→ **DIRECTIONS FOR THIS TASK**:
Report the count of lines containing the word "pyautogui" in the entries below, and nothing more.

→ **AVAILABLE DATA**:
# # # # #

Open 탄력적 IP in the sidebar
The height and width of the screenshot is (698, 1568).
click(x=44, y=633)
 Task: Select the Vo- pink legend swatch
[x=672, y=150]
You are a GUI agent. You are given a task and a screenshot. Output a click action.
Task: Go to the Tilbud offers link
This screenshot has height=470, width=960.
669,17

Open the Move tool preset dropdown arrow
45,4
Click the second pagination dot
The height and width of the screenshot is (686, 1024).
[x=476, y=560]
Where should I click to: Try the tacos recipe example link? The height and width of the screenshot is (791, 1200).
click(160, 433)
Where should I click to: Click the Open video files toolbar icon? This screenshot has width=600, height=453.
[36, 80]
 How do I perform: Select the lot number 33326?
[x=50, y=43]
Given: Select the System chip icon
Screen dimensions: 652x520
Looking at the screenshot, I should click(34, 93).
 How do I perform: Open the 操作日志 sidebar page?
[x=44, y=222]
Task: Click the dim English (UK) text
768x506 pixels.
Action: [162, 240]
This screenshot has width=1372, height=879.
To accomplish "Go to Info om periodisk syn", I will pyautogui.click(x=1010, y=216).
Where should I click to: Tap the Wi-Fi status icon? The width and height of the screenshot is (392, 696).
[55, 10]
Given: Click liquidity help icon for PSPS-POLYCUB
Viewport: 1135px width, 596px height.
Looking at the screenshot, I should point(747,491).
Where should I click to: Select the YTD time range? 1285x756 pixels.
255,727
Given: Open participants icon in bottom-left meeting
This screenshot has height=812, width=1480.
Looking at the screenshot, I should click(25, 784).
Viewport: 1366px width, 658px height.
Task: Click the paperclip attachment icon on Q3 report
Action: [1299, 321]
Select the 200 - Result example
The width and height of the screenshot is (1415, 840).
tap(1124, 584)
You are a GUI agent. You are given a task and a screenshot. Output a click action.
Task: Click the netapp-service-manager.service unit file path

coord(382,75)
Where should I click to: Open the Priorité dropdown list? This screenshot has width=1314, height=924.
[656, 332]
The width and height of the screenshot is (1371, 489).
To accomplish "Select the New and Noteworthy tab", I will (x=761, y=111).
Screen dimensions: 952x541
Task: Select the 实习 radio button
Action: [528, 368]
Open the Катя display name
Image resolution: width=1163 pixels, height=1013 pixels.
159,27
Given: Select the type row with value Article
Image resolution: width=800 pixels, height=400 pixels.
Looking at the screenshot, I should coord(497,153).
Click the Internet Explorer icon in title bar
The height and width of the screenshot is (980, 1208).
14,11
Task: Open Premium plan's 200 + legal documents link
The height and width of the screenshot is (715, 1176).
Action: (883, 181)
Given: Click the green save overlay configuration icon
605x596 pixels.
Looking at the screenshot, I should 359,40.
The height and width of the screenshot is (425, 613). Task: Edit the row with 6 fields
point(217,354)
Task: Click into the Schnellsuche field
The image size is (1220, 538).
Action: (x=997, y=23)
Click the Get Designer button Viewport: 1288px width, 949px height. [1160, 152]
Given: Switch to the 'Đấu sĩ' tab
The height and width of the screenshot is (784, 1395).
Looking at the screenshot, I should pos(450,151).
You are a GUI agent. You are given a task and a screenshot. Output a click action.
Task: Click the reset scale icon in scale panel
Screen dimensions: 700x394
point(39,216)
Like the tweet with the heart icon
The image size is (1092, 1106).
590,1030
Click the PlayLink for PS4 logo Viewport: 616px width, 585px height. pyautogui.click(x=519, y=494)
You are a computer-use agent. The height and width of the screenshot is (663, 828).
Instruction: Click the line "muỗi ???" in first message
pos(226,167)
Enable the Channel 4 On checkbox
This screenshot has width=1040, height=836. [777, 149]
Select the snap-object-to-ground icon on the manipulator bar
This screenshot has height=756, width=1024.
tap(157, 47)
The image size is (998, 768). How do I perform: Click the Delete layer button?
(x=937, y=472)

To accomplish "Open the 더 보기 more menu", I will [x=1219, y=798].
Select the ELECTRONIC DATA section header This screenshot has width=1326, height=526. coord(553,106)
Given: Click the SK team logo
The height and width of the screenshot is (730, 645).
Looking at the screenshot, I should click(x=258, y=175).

# # # # #

→ **SOLUTION TO THIS TASK**:
2